The ark floats in the turbulent water, represented by blue and white mosaic stones in undulating bands. This 13th century mosaic appears alongside other mosaics depicting scenes from the Flood story in the atrium of the Church of San Marco in Venice.

In Genesis, chapter 8, Noah twice determines whether the flood waters have receded. Verses 1–5 report that the waters of the Flood abated at the end of 150 days, and that later “the ark came to rest on the mountains of Ararat … [and] the tops of the mountains were seen.” Genesis 8:6–14 returns to the Flood and describes a test for dry land at the end of 40 days. The dove sent forth by Noah “found no place to set her foot, and she returned to him to the ark, for the waters were still on the face of the whole earth.”

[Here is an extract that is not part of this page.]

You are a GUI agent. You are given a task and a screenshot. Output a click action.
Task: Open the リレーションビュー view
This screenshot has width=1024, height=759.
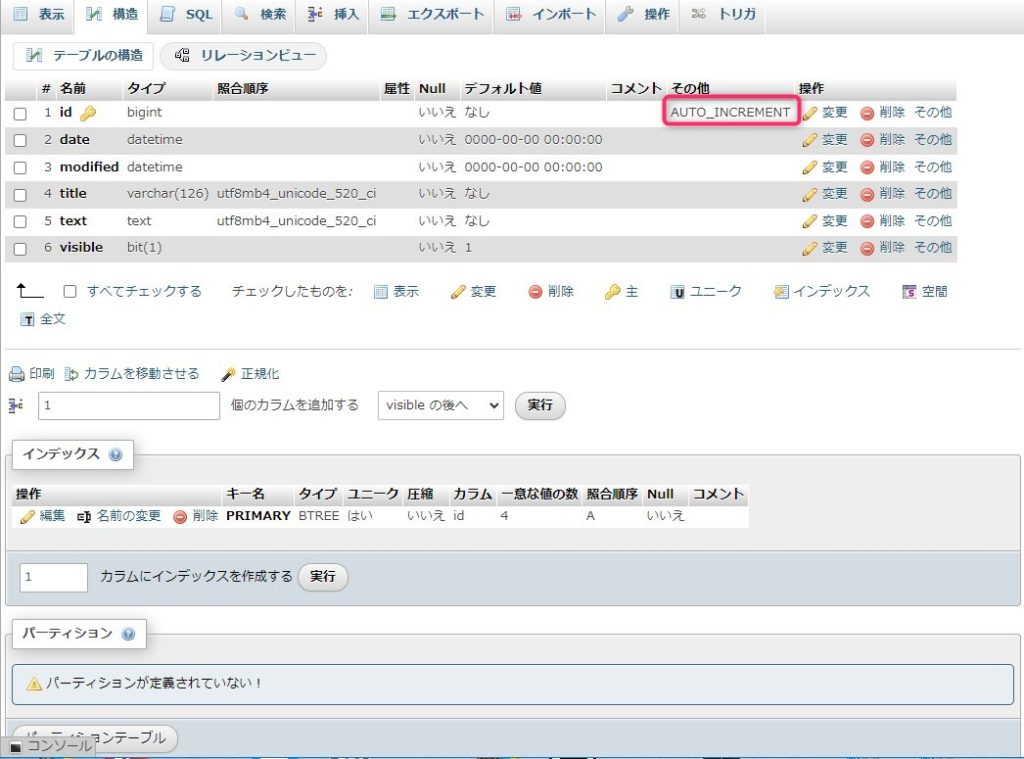coord(245,56)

When Noah again released the dove seven days later, she returned with a freshly plucked olive branch, and Noah “knew that the waters had subsided.” After another seven days the dove was again released; it did not return and “in the second month on the twenty-seventh day of the month, the earth was dry.” These two versions are assigned by some scholars to different authors—the first to the Priestly source (P), the second to the Yahwist source (J).